### Problem tanımı
Aşağıdaki kayıtların tüm satırlarını, boş satırları dışarıda bırakarak, "Sıra No" ve "Satır" sütunlarından oluşan bir Markdown tablosu biçiminde ifade ediniz.

··· Verilen bilgiler ···

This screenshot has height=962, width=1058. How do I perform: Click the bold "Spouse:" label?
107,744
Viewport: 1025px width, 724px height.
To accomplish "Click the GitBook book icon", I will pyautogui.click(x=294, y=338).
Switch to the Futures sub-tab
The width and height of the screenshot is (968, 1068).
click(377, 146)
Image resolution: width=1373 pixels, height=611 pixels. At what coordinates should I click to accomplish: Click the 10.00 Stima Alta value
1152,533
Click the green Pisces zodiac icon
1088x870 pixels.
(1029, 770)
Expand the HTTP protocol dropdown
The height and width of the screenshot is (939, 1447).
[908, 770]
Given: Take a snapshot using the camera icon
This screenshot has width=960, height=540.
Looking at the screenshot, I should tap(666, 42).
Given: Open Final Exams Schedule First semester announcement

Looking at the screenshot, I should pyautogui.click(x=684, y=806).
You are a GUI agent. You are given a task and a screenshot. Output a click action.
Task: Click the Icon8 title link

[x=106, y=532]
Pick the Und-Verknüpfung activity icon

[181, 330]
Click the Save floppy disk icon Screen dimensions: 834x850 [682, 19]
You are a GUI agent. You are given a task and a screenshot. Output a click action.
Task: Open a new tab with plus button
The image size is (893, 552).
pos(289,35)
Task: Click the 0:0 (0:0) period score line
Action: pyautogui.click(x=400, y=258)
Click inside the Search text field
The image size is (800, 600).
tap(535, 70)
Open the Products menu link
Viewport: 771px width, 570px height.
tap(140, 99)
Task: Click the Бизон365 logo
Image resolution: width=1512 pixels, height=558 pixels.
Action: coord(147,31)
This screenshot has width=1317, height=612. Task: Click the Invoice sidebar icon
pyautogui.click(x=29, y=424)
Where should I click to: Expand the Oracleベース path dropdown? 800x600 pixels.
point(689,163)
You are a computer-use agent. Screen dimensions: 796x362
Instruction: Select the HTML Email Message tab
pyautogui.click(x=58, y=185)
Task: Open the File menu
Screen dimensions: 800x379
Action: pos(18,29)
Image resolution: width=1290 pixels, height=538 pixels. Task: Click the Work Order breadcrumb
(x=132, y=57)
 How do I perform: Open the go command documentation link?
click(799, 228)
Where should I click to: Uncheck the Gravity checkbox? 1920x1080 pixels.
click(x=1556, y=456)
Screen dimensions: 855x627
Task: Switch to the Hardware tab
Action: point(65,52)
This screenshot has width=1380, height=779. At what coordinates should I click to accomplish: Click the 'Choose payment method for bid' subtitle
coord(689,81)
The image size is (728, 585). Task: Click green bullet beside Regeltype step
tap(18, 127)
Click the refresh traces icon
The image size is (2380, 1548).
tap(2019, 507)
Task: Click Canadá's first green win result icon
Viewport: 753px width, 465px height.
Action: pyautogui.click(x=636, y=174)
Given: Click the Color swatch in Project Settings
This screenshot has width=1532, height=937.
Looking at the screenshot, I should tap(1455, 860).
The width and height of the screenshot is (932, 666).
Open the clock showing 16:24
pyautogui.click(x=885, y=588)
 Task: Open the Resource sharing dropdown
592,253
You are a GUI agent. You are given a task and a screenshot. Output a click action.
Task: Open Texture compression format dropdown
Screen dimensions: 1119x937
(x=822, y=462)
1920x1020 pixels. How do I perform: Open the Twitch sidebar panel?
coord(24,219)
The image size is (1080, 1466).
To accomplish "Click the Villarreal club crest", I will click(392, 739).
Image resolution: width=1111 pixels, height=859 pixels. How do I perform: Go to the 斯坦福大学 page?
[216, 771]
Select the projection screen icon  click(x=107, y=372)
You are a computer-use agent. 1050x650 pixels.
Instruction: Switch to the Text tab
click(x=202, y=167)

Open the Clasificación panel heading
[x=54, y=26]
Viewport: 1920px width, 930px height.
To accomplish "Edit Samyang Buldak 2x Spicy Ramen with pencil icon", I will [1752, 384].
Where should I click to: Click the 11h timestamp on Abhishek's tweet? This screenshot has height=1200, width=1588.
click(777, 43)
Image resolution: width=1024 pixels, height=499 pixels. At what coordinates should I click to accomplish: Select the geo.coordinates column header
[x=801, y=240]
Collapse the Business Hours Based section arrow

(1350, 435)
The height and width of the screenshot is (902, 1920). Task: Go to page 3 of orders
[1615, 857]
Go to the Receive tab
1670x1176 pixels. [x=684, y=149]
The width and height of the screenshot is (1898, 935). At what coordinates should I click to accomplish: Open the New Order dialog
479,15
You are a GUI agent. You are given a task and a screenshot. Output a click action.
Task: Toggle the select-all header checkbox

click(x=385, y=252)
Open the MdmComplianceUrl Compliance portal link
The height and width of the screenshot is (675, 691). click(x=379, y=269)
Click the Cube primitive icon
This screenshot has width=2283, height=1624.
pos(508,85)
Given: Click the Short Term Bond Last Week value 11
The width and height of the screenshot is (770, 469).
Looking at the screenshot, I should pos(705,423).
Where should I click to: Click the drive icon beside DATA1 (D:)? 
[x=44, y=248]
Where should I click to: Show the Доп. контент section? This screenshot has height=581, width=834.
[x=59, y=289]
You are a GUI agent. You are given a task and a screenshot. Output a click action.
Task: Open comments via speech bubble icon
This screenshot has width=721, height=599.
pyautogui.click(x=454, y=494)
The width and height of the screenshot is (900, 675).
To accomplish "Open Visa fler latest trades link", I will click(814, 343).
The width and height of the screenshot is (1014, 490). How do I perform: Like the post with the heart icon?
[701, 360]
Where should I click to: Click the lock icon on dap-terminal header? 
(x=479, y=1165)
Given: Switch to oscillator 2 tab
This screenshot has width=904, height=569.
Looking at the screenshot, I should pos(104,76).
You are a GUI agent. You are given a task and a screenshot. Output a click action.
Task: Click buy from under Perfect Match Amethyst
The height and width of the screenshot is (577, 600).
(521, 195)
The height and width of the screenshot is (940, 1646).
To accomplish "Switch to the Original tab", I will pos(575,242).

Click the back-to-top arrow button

···

### Görev sonucu
| Sıra No | Satır |
|---|---|
| 1 | This screenshot has height=962, width=1058. How do I perform: Click the bold "Spouse:" label? |
| 2 | 107,744 |
| 3 | Viewport: 1025px width, 724px height. |
| 4 | To accomplish "Click the GitBook book icon", I will pyautogui.click(x=294, y=338). |
| 5 | Switch to the Futures sub-tab |
| 6 | The width and height of the screenshot is (968, 1068). |
| 7 | click(377, 146) |
| 8 | Image resolution: width=1373 pixels, height=611 pixels. At what coordinates should I click to accomplish: Click the 10.00 Stima Alta value |
| 9 | 1152,533 |
| 10 | Click the green Pisces zodiac icon |
| 11 | 1088x870 pixels. |
| 12 | (1029, 770) |
| 13 | Expand the HTTP protocol dropdown |
| 14 | The height and width of the screenshot is (939, 1447). |
| 15 | [908, 770] |
| 16 | Given: Take a snapshot using the camera icon |
| 17 | This screenshot has width=960, height=540. |
| 18 | Looking at the screenshot, I should tap(666, 42). |
| 19 | Given: Open Final Exams Schedule First semester announcement |
| 20 | Looking at the screenshot, I should pyautogui.click(x=684, y=806). |
| 21 | You are a GUI agent. You are given a task and a screenshot. Output a click action. |
| 22 | Task: Click the Icon8 title link |
| 23 | [x=106, y=532] |
| 24 | Pick the Und-Verknüpfung activity icon |
| 25 | [181, 330] |
| 26 | Click the Save floppy disk icon Screen dimensions: 834x850 [682, 19] |
| 27 | You are a GUI agent. You are given a task and a screenshot. Output a click action. |
| 28 | Task: Open a new tab with plus button |
| 29 | The image size is (893, 552). |
| 30 | pos(289,35) |
| 31 | Task: Click the 0:0 (0:0) period score line |
| 32 | Action: pyautogui.click(x=400, y=258) |
| 33 | Click inside the Search text field |
| 34 | The image size is (800, 600). |
| 35 | tap(535, 70) |
| 36 | Open the Products menu link |
| 37 | Viewport: 771px width, 570px height. |
| 38 | tap(140, 99) |
| 39 | Task: Click the Бизон365 logo |
| 40 | Image resolution: width=1512 pixels, height=558 pixels. |
| 41 | Action: coord(147,31) |
| 42 | This screenshot has width=1317, height=612. Task: Click the Invoice sidebar icon |
| 43 | pyautogui.click(x=29, y=424) |
| 44 | Where should I click to: Expand the Oracleベース path dropdown? 800x600 pixels. |
| 45 | point(689,163) |
| 46 | You are a computer-use agent. Screen dimensions: 796x362 |
| 47 | Instruction: Select the HTML Email Message tab |
| 48 | pyautogui.click(x=58, y=185) |
| 49 | Task: Open the File menu |
| 50 | Screen dimensions: 800x379 |
| 51 | Action: pos(18,29) |
| 52 | Image resolution: width=1290 pixels, height=538 pixels. Task: Click the Work Order breadcrumb |
| 53 | (x=132, y=57) |
| 54 |  How do I perform: Open the go command documentation link? |
| 55 | click(799, 228) |
| 56 | Where should I click to: Uncheck the Gravity checkbox? 1920x1080 pixels. |
| 57 | click(x=1556, y=456) |
| 58 | Screen dimensions: 855x627 |
| 59 | Task: Switch to the Hardware tab |
| 60 | Action: point(65,52) |
| 61 | This screenshot has width=1380, height=779. At what coordinates should I click to accomplish: Click the 'Choose payment method for bid' subtitle |
| 62 | coord(689,81) |
| 63 | The image size is (728, 585). Task: Click green bullet beside Regeltype step |
| 64 | tap(18, 127) |
| 65 | Click the refresh traces icon |
| 66 | The image size is (2380, 1548). |
| 67 | tap(2019, 507) |
| 68 | Task: Click Canadá's first green win result icon |
| 69 | Viewport: 753px width, 465px height. |
| 70 | Action: pyautogui.click(x=636, y=174) |
| 71 | Given: Click the Color swatch in Project Settings |
| 72 | This screenshot has width=1532, height=937. |
| 73 | Looking at the screenshot, I should tap(1455, 860). |
| 74 | The width and height of the screenshot is (932, 666). |
| 75 | Open the clock showing 16:24 |
| 76 | pyautogui.click(x=885, y=588) |
| 77 |  Task: Open the Resource sharing dropdown |
| 78 | 592,253 |
| 79 | You are a GUI agent. You are given a task and a screenshot. Output a click action. |
| 80 | Task: Open Texture compression format dropdown |
| 81 | Screen dimensions: 1119x937 |
| 82 | (x=822, y=462) |
| 83 | 1920x1020 pixels. How do I perform: Open the Twitch sidebar panel? |
| 84 | coord(24,219) |
| 85 | The image size is (1080, 1466). |
| 86 | To accomplish "Click the Villarreal club crest", I will click(392, 739). |
| 87 | Image resolution: width=1111 pixels, height=859 pixels. How do I perform: Go to the 斯坦福大学 page? |
| 88 | [216, 771] |
| 89 | Select the projection screen icon  click(x=107, y=372) |
| 90 | You are a computer-use agent. 1050x650 pixels. |
| 91 | Instruction: Switch to the Text tab |
| 92 | click(x=202, y=167) |
| 93 | Open the Clasificación panel heading |
| 94 | [x=54, y=26] |
| 95 | Viewport: 1920px width, 930px height. |
| 96 | To accomplish "Edit Samyang Buldak 2x Spicy Ramen with pencil icon", I will [1752, 384]. |
| 97 | Where should I click to: Click the 11h timestamp on Abhishek's tweet? This screenshot has height=1200, width=1588. |
| 98 | click(777, 43) |
| 99 | Image resolution: width=1024 pixels, height=499 pixels. At what coordinates should I click to accomplish: Select the geo.coordinates column header |
| 100 | [x=801, y=240] |
| 101 | Collapse the Business Hours Based section arrow |
| 102 | (1350, 435) |
| 103 | The height and width of the screenshot is (902, 1920). Task: Go to page 3 of orders |
| 104 | [1615, 857] |
| 105 | Go to the Receive tab |
| 106 | 1670x1176 pixels. [x=684, y=149] |
| 107 | The width and height of the screenshot is (1898, 935). At what coordinates should I click to accomplish: Open the New Order dialog |
| 108 | 479,15 |
| 109 | You are a GUI agent. You are given a task and a screenshot. Output a click action. |
| 110 | Task: Toggle the select-all header checkbox |
| 111 | click(x=385, y=252) |
| 112 | Open the MdmComplianceUrl Compliance portal link |
| 113 | The height and width of the screenshot is (675, 691). click(x=379, y=269) |
| 114 | Click the Cube primitive icon |
| 115 | This screenshot has width=2283, height=1624. |
| 116 | pos(508,85) |
| 117 | Given: Click the Short Term Bond Last Week value 11 |
| 118 | The width and height of the screenshot is (770, 469). |
| 119 | Looking at the screenshot, I should pos(705,423). |
| 120 | Where should I click to: Click the drive icon beside DATA1 (D:)?  |
| 121 | [x=44, y=248] |
| 122 | Where should I click to: Show the Доп. контент section? This screenshot has height=581, width=834. |
| 123 | [x=59, y=289] |
| 124 | You are a GUI agent. You are given a task and a screenshot. Output a click action. |
| 125 | Task: Open comments via speech bubble icon |
| 126 | This screenshot has width=721, height=599. |
| 127 | pyautogui.click(x=454, y=494) |
| 128 | The width and height of the screenshot is (900, 675). |
| 129 | To accomplish "Open Visa fler latest trades link", I will click(814, 343). |
| 130 | The width and height of the screenshot is (1014, 490). How do I perform: Like the post with the heart icon? |
| 131 | [701, 360] |
| 132 | Where should I click to: Click the lock icon on dap-terminal header?  |
| 133 | (x=479, y=1165) |
| 134 | Given: Switch to oscillator 2 tab |
| 135 | This screenshot has width=904, height=569. |
| 136 | Looking at the screenshot, I should pos(104,76). |
| 137 | You are a GUI agent. You are given a task and a screenshot. Output a click action. |
| 138 | Task: Click buy from under Perfect Match Amethyst |
| 139 | The height and width of the screenshot is (577, 600). |
| 140 | (521, 195) |
| 141 | The height and width of the screenshot is (940, 1646). |
| 142 | To accomplish "Switch to the Original tab", I will pos(575,242). |
| 143 | Click the back-to-top arrow button |